• Stored records
*** Block opens ***

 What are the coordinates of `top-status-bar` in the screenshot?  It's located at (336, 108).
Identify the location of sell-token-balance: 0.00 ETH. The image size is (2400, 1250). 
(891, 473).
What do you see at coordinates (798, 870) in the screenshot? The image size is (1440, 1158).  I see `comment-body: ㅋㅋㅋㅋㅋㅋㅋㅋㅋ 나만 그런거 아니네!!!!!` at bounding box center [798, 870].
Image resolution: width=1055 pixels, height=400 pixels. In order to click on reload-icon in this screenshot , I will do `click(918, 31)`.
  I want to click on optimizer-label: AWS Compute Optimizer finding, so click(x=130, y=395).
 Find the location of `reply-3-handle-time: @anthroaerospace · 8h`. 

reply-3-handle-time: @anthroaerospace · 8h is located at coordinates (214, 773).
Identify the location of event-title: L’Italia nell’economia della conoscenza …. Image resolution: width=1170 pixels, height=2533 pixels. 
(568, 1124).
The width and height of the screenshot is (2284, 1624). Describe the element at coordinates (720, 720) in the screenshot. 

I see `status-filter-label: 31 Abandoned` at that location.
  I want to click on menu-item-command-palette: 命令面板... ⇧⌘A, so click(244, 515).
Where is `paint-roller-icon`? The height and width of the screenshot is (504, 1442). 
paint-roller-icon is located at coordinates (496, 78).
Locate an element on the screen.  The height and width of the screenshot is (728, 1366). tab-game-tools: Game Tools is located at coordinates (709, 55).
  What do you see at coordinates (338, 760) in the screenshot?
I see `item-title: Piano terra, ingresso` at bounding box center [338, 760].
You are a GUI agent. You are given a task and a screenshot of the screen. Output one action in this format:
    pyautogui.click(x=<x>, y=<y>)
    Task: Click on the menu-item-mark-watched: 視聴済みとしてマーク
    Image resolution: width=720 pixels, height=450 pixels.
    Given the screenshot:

*** Block closes ***

• YOUR INSTRUCTIONS
Find every line in the material above that contains the word "center", and copy each of those lines out in full.

• SOLVED PROBLEM
What do you see at coordinates (798, 870) in the screenshot? The image size is (1440, 1158).  I see `comment-body: ㅋㅋㅋㅋㅋㅋㅋㅋㅋ 나만 그런거 아니네!!!!!` at bounding box center [798, 870].
I see `item-title: Piano terra, ingresso` at bounding box center [338, 760].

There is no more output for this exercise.